▶ [Exercise brief] Beginning with the line that holds "Click the sparkle" in the data below, give again every line through the one that holds "Task: Switch to the Web vitals tab", exactly as written.

===

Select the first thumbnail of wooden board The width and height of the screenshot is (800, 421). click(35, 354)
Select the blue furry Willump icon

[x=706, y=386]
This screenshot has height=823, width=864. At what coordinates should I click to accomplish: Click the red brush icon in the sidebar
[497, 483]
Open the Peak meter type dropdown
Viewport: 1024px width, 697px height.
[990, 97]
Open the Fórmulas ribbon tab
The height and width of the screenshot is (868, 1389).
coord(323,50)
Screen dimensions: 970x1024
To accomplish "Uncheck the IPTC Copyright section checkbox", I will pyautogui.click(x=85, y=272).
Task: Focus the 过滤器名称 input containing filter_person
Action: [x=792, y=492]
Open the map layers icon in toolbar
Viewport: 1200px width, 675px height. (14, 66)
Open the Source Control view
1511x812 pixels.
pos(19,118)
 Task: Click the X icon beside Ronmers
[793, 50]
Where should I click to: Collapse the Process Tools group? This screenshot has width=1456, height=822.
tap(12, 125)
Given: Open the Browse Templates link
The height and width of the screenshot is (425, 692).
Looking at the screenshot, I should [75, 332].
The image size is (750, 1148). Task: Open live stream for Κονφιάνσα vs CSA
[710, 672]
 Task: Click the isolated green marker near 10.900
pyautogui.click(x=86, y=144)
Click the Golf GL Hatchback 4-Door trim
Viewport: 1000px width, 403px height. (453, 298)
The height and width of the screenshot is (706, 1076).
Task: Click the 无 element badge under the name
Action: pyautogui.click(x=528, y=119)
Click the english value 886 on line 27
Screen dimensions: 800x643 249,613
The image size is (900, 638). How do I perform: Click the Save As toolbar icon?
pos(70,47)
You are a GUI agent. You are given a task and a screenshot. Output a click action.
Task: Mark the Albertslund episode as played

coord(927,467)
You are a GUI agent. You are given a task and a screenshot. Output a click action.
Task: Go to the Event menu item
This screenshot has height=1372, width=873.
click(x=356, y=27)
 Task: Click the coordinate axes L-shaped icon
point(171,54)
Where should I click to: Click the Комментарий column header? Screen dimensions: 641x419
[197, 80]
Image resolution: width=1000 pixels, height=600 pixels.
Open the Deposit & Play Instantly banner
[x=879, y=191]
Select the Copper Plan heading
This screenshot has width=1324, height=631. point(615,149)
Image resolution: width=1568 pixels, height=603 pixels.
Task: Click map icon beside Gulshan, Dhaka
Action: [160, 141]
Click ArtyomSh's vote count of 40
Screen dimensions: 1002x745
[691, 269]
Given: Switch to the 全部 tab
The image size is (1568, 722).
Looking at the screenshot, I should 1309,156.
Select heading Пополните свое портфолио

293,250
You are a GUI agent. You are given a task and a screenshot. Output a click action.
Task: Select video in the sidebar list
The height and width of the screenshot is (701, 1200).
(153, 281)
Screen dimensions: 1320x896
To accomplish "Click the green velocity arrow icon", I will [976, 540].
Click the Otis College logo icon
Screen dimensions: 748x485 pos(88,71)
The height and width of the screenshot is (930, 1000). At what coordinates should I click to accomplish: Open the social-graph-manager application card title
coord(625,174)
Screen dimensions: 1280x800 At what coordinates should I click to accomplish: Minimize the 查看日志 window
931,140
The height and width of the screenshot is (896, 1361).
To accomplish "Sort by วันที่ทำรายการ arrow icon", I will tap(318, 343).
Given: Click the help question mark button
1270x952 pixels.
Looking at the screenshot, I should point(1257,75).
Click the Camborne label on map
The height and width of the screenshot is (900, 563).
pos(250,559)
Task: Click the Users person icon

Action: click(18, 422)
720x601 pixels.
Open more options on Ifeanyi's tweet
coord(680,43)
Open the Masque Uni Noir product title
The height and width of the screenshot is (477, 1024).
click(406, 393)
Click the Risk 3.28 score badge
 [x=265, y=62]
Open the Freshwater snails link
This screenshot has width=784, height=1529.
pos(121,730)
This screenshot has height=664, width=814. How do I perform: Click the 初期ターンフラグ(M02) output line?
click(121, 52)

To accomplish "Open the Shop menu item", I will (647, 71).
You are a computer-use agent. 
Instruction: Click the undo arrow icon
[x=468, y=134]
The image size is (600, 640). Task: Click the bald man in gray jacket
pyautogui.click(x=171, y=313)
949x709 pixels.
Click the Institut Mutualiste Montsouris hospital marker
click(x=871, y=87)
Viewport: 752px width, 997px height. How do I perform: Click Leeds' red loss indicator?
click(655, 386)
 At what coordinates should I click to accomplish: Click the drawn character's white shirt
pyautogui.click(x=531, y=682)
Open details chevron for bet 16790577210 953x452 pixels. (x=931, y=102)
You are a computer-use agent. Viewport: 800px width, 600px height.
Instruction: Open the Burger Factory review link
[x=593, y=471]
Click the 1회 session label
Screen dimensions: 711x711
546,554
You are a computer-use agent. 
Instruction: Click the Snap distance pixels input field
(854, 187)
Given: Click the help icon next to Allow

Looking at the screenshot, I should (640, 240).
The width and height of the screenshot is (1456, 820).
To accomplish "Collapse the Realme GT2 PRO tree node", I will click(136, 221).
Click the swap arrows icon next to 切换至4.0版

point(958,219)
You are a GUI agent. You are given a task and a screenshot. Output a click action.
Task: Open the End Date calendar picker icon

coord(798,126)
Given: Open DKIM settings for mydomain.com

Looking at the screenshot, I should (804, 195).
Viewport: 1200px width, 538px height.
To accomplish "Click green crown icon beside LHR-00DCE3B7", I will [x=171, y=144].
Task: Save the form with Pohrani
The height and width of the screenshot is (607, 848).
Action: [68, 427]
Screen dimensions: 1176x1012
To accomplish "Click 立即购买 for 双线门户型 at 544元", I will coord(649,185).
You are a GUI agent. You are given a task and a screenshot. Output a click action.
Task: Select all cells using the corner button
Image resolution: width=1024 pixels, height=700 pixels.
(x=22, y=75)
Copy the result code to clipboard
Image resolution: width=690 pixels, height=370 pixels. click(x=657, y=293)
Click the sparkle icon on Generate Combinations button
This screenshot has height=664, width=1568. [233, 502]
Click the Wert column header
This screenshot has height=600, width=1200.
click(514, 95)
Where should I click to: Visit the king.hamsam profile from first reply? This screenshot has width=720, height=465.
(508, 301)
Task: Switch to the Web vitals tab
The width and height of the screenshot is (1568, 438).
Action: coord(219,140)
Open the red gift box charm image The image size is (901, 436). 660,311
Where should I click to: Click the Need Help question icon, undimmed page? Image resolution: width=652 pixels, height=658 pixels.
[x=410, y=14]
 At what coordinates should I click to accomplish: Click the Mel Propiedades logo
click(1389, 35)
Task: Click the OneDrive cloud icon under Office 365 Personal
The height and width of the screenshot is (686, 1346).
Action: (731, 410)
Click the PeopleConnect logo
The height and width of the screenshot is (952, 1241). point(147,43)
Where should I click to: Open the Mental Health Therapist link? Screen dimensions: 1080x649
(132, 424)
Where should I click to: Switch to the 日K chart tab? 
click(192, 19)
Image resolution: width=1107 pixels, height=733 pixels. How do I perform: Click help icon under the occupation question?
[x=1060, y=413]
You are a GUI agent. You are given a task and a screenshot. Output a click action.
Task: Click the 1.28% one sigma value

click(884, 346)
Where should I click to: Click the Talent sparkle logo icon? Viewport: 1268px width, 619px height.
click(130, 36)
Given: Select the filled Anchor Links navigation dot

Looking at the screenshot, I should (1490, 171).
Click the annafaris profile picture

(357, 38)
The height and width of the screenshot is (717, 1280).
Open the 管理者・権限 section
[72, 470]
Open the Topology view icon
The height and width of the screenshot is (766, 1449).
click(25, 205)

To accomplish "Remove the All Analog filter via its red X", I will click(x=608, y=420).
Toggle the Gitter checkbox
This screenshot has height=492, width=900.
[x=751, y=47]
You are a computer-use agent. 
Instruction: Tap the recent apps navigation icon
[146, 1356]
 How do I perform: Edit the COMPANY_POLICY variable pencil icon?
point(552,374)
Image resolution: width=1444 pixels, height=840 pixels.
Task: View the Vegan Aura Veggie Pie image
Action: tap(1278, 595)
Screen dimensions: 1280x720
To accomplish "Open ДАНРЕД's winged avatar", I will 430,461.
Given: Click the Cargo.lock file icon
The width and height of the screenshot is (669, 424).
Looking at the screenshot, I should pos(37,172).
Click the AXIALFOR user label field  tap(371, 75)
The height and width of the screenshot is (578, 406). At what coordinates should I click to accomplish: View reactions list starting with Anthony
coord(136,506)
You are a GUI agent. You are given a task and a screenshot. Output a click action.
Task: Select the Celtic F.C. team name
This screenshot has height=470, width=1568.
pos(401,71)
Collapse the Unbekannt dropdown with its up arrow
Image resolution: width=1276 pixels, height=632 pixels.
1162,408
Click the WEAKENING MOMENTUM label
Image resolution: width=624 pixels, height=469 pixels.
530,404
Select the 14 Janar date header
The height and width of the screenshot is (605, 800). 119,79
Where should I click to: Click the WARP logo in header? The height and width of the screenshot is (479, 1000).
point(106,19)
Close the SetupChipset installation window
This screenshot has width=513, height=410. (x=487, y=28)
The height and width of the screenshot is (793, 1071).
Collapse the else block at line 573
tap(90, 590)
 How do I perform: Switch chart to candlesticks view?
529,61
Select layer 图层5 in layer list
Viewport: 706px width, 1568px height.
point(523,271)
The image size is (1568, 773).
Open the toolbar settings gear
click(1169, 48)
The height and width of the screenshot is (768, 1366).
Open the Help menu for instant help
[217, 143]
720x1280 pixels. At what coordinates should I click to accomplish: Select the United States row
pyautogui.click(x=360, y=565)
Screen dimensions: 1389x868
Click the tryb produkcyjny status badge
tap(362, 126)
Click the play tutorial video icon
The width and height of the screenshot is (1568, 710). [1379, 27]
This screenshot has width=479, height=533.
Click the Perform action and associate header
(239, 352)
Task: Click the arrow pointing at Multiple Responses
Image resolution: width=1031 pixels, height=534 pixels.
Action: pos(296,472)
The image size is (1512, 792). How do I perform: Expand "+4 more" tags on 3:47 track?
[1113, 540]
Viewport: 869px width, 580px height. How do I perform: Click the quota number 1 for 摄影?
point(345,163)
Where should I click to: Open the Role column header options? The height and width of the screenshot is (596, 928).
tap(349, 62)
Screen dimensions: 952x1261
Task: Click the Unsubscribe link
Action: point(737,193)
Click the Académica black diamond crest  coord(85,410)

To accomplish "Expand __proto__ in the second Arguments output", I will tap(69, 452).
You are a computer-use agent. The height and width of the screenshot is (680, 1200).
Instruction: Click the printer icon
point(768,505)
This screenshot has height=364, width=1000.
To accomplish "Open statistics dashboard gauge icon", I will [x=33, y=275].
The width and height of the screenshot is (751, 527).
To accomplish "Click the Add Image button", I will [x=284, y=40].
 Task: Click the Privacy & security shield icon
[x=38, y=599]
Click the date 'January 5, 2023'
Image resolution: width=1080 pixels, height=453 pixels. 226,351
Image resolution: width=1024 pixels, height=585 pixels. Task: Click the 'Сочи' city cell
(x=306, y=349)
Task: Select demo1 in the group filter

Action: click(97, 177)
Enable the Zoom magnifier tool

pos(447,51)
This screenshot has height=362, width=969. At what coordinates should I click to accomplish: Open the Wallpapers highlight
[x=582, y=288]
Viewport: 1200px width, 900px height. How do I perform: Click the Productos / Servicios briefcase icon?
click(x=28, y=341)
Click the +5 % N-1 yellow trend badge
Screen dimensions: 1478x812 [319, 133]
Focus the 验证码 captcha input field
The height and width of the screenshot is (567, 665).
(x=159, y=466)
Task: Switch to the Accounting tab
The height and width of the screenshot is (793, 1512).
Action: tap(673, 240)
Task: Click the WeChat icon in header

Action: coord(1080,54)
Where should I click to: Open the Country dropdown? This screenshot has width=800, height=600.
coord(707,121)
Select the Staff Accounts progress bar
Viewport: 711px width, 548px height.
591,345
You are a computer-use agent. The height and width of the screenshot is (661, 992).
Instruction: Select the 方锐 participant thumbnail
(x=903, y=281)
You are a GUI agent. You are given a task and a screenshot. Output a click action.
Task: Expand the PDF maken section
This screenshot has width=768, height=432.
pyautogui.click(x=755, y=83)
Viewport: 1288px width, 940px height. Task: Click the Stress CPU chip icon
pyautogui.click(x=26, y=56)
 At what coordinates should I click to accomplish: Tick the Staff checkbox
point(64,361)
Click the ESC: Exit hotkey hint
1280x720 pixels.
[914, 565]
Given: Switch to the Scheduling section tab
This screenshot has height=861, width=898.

===

▶ [Task answer]
Click the sparkle icon on Generate Combinations button
This screenshot has height=664, width=1568. [233, 502]
Click the Wert column header
This screenshot has height=600, width=1200.
click(514, 95)
Where should I click to: Visit the king.hamsam profile from first reply? This screenshot has width=720, height=465.
(508, 301)
Task: Switch to the Web vitals tab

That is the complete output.